After releasing one of the most psychedelic electronic LPs of 2015 with the self-titled Palmbomen II, Dutch producer Kai Hugo follows it with Memories Of Cindy, out today on Beats In Space. FACT’s Miles Bowe talks to the LA-based artist about his 90-minute opus and the accompanying talk show he made that’s somewhere between Adult Swim and David Lynch.

Kai Hugo, the psychedelic techno mastermind behind Palmbomen II, has always made videos essential to his music. For the new album, Memories Of Cindy, he’s made most ambitious pairing yet: an imaginary public access channel called Carmel Vista Network which is as surreal as it is funny.

Instead of typical music videos, Hugo thought up the CVN as an imaginary channel inspired by his love of public access television. Each video is filled with fake local commericals and a talk show that falls somewhere between Eric Andre’s Adult Swim antics and the Red Room from Twin Peaks.

“I really love public access commercials that are made fast with small budgets.

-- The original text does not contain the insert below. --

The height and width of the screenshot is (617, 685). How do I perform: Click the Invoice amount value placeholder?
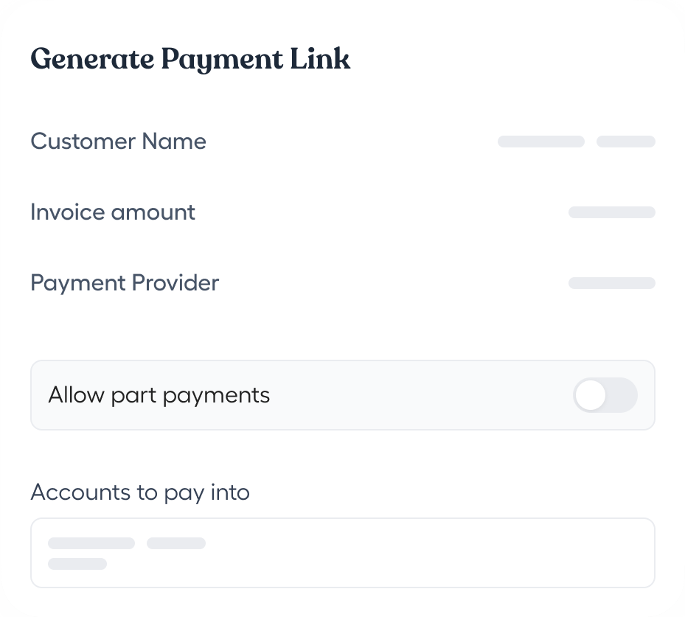tap(611, 212)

You don’t plan much, you just do something,” he says. “I work in the same way when I work on a song.”

Though Cindy officially comes out today, Palmbomen II has been gradually unveiling it since last summer. Split into four EPs, each installment combines to form Hugo’s 90-minute LSD-soaked masterpiece of foggy, hypnagogic club music.

“I was playing with this idea of making different worlds that would combine to one bigger world,” he says. The idea started on Hugo’s last album, Palmbomen II, where he named each track after a minor X-Files characters. After reimagining these characters musically (including the titular ‘Cindy Savalas’), he’s now fleshing out the world he built for them.

“I wanted to make some videos for this release … and explore this world I created for the first album with different characters,” he says. “I wanted to make a town where they all lived and dig deeper into that town, see what kind of companies are there.”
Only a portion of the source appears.